Jonathan D. Katz—founder of the Harvey Milk Institute and director of the visual culture studies doctoral program at the State University of New York at Buffalo—frames the Andy Warhol's pop art through the lens of queer studies.

While Andy Warhol’s queer art and his queer identity have long been recognized, paradoxically sexuality remains largely incidental to Warhol’s achievement, and utterly marginal to the general perception of his amoral, even unethical character.  Using the recently rediscovered–and very queer– unexpurgated text of a famous 1963 interview with Gene Swenson that was ruthlessly edited to remove all references to queerness, Jonathan Katz will argue the opposite, that Warhol’s work is best understood as something then quite fragile and new—a species of queer standpoint epistemology. In the process, Katz reframes some of Warhol’s most recognized work as informed by a coherent program to eliminate all forms of distinction, queer and otherwise.

Jonathan D. Katz directs the doctoral program in Visual Studies at the University at Buffalo, and is a visiting professor at the University of Pennsylvania.  He co-curated Hide/Seek: Difference and Desire in American Portraiture, the first queer art exhibition ever mounted at a major US museum, which opened at the Smithsonian National Portrait Gallery, and then traveled, winning the Best National Museum Exhibition award from the International Association of Art Critics and the best LGBT non-fiction book award from the American Library Association.
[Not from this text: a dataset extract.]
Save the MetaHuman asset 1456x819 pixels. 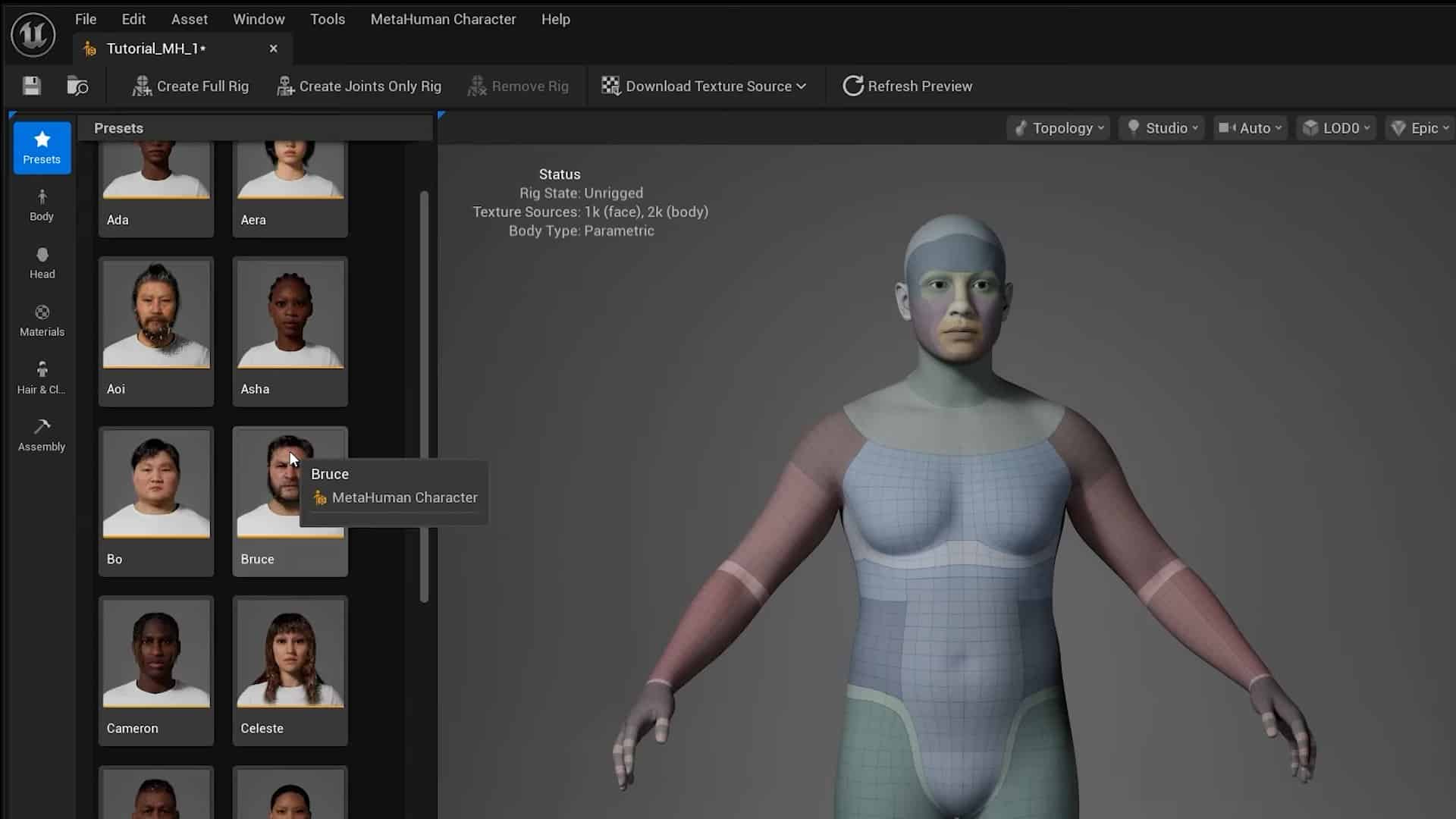[31, 86]
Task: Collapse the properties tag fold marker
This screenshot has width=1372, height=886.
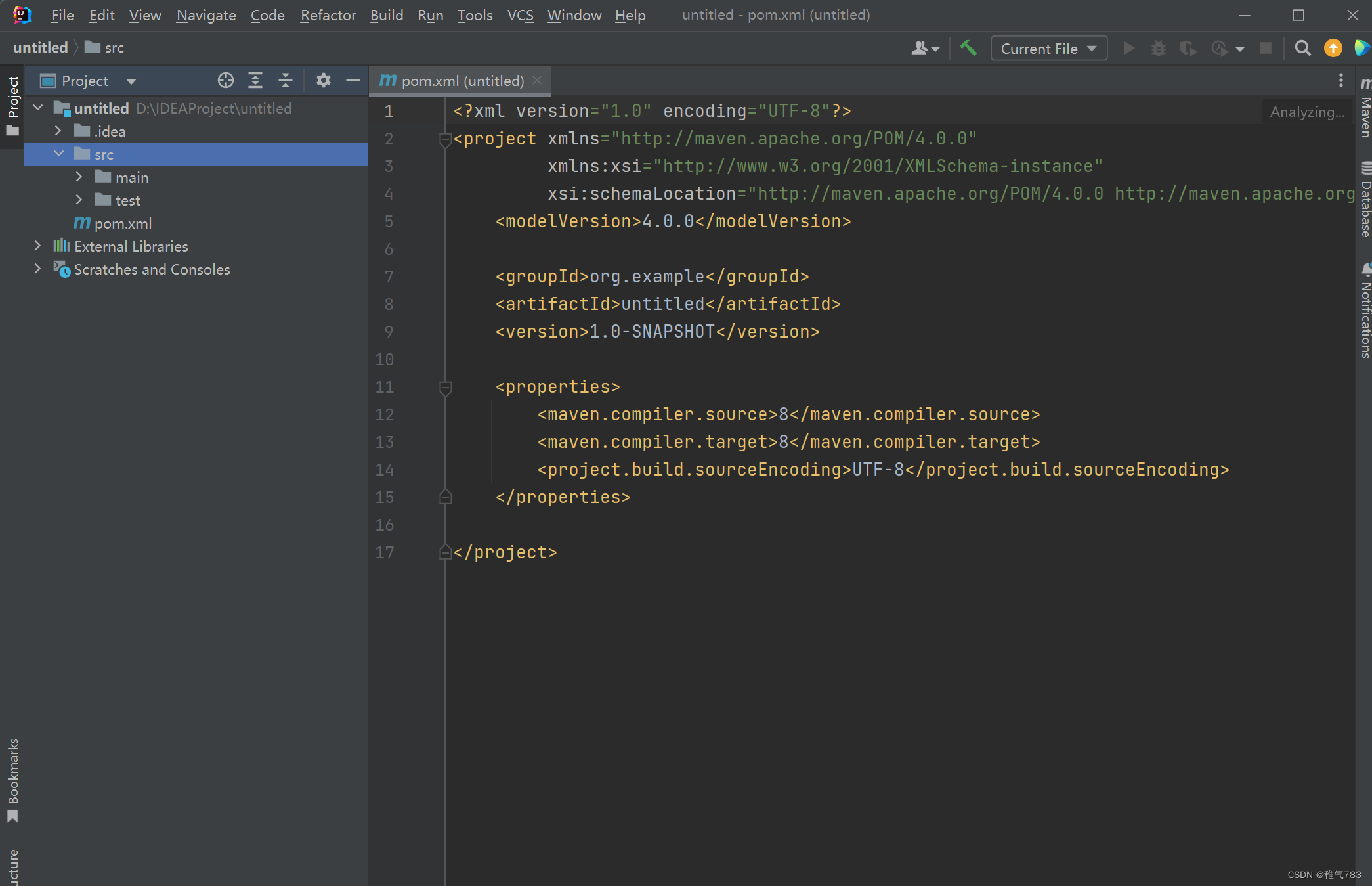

His next major exhibition, entitled Art AIDS America, traveled to 5 museums across the US, also accompanied by a substantial new book. A pioneering figure in the intersection of art history and queer studies, Katz was the first full-time American academic to be tenured in the field and chaired the first department of Gay and Lesbian Studies in the US. At Yale University, Katz was founding director of the first queer studies program in the Ivy League. Katz is now completing two new books. An active, activist curator, he has 3 new major exhibitions in the next 2 years, including an exhibition commemorating the 50th anniversary of the Stonewall riots opening in Chicago May 22nd, called About-Face: Stonewall, Revolt, and the New Queer Art.